[Opening Supplied material section]

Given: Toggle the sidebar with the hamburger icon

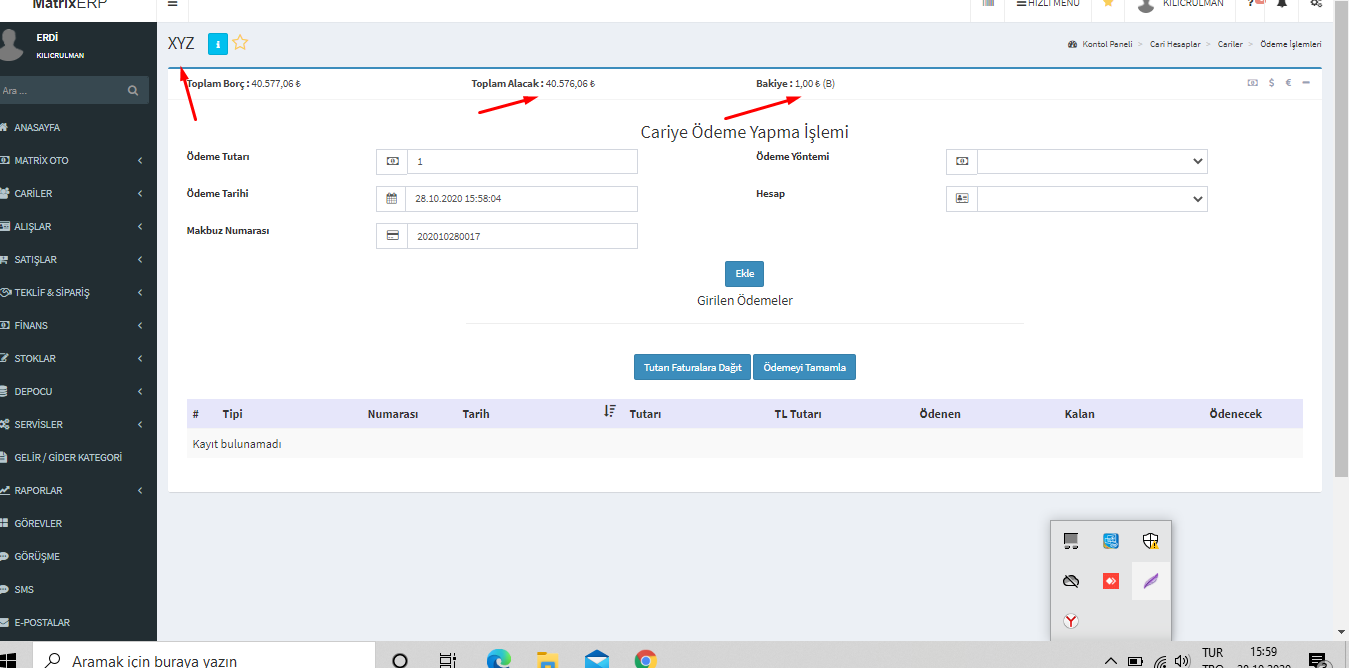Looking at the screenshot, I should [173, 4].
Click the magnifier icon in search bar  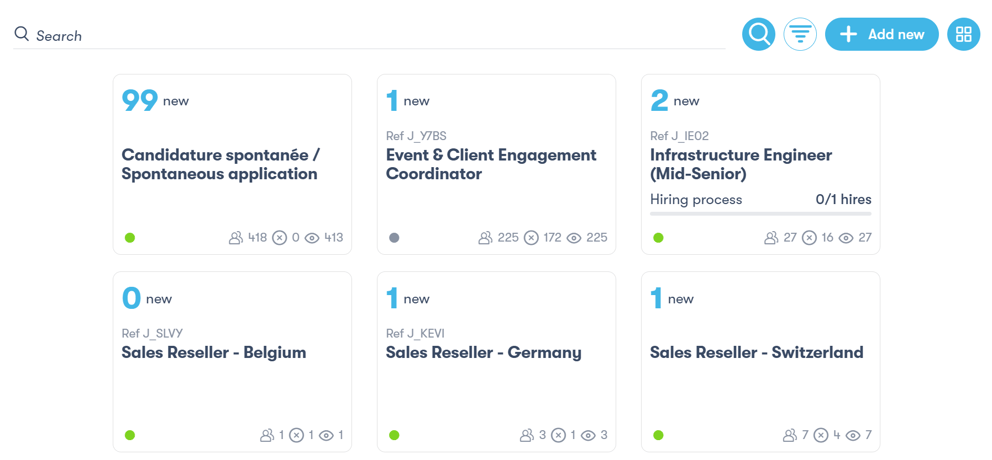point(22,35)
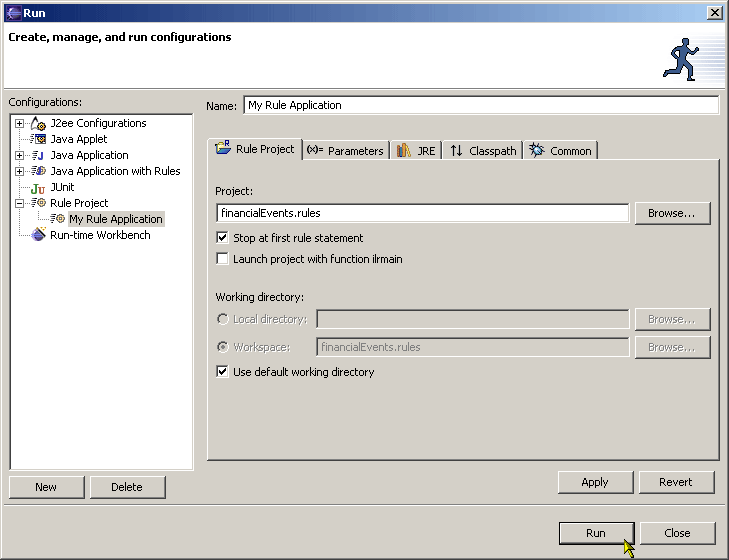Expand the Java Application tree node
This screenshot has height=560, width=729.
[x=19, y=155]
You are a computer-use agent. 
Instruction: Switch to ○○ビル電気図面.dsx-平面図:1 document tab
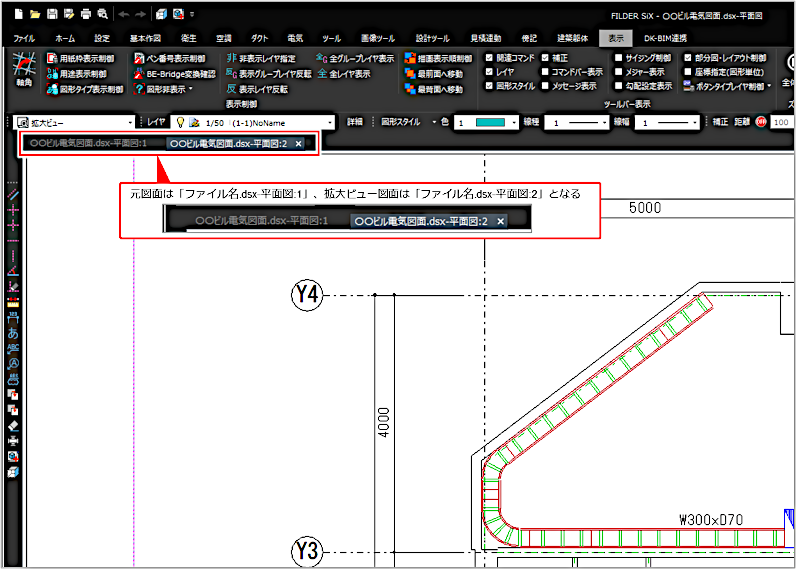(x=88, y=144)
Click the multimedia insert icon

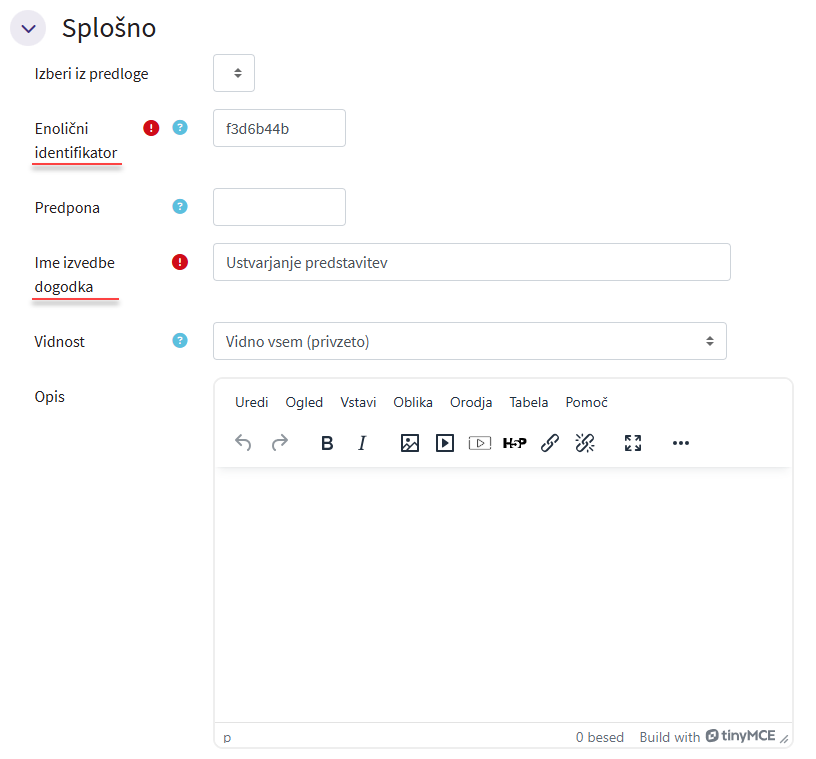445,443
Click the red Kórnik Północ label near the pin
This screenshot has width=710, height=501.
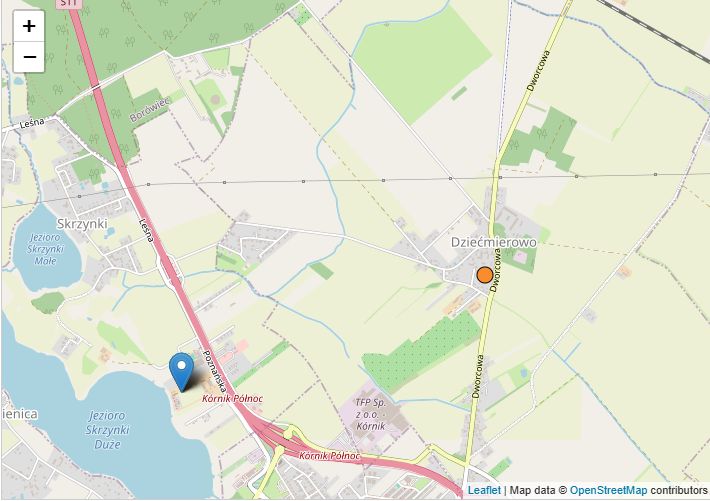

[Closing Supplied material section]

Once you find the line with "Instruction: Switch to", restate it and every later line of the data word for word, excluding the pictures.

■ **Your response**:
Instruction: Switch to ○○ビル電気図面.dsx-平面図:1 document tab
(x=88, y=144)
Click the multimedia insert icon

445,443
Click the red Kórnik Północ label near the pin
This screenshot has width=710, height=501.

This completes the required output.